Guest lectures were something my peers and I looked forward to whilst we were studying: not only is it nice to hear from a different voice, but it’s also inspiring, and reminds you that there’s a point to the hours of reading, and late night pushes to finish an assessment for submission. The current cohort has had a particularly difficult time – although their studies haven’t been disrupted in the same way as those still within the school system, their experience is far from what they had anticipated. Many of them have also had to deal with sorting out changes to accommodation, plus the stress which was how they would safely return home for the winter holidays.
Since I started at Freeman Brothers, I’ve taken an annual guest spot within the ‘Celebration, Ritual and Culture’ module, which is an optional one within the final year for BA Events Management students. When I first got involved, I was warned that some students had found discussing death upsetting. Although I appreciated the heads up, I also wasn’t bothered, as it is what I do for a living!
When I’d participated in late 2018 and 2019 (having actually made an in-person visit in early 2018!), the students had been on campus in Leeds, but last week, they were all based remotely, and we joined together via Microsoft Teams for me to chat through their pending assessment with them. It was nice not to be the only one participating via webcam for a change! Though it was also strange to think that this was the final semester of their university experience, and so incredibly different to my own.

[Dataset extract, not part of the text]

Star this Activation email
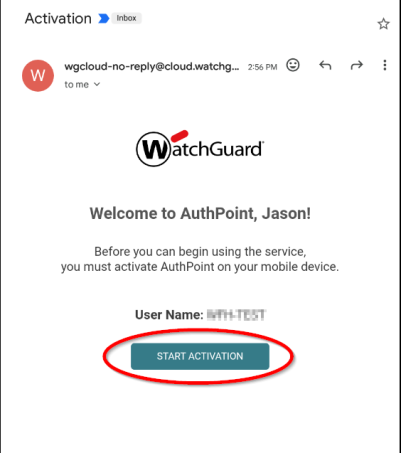Image resolution: width=401 pixels, height=453 pixels. [x=383, y=24]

Many of the assessments on Leeds Beckett’s Events Management course are as practical as possible, and involved giving a variety of presentations when I was a student. From academic-style poster presentations to group pitches for representatives of the local Council, I completed a range of assignments in order to pass my course. There were, as ever, essays and other written assessments too, but in preparation for a career in the events industry, there were many collaborative projects. For the assignment we were discussing, the students must submit a written report outlining the considerations to be made for a theoretical celebration of life event, having been provided with case study options.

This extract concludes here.